EXERCISE: From the entries that follow, reproduce exactly and only the lines from the line with "Open the info" to the line with "Given: Click Evaluate Formula", endpoints included.

DATA IN THIS EXERCISE:

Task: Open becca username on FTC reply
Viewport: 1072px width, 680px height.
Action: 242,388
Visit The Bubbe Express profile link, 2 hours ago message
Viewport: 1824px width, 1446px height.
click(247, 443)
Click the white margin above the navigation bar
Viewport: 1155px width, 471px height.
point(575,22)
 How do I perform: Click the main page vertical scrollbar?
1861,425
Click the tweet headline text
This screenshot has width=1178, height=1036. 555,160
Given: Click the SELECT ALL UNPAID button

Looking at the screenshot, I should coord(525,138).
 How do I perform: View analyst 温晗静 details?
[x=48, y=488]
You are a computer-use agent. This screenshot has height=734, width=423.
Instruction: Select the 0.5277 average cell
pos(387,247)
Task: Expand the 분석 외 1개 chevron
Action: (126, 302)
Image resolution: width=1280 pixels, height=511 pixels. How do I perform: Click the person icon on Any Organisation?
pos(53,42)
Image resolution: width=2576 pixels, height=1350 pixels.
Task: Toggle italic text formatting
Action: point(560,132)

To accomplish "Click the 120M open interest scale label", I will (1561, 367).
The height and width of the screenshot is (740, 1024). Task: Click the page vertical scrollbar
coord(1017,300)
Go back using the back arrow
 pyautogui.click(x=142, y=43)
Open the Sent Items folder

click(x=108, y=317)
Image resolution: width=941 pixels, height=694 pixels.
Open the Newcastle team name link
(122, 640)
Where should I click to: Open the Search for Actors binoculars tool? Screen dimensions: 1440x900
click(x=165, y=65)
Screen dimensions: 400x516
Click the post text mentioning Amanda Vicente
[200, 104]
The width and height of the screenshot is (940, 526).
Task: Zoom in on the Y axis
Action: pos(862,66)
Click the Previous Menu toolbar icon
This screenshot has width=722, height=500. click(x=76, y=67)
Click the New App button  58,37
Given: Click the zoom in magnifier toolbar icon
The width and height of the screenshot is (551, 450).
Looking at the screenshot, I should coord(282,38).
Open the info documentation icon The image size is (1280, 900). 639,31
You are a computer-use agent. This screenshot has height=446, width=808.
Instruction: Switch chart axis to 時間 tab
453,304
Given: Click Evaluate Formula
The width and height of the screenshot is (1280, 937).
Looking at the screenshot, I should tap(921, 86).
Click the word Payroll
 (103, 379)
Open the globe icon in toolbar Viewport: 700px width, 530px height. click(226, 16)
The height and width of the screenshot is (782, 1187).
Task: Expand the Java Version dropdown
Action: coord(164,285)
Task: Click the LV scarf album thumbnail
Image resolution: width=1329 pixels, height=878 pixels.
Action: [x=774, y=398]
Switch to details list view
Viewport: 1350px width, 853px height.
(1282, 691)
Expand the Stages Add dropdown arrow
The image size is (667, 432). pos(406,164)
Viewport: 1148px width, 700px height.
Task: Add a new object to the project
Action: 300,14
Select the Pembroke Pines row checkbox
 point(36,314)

RESULT OF THIS EXERCISE:
Open the info documentation icon The image size is (1280, 900). 639,31
You are a computer-use agent. This screenshot has height=446, width=808.
Instruction: Switch chart axis to 時間 tab
453,304
Given: Click Evaluate Formula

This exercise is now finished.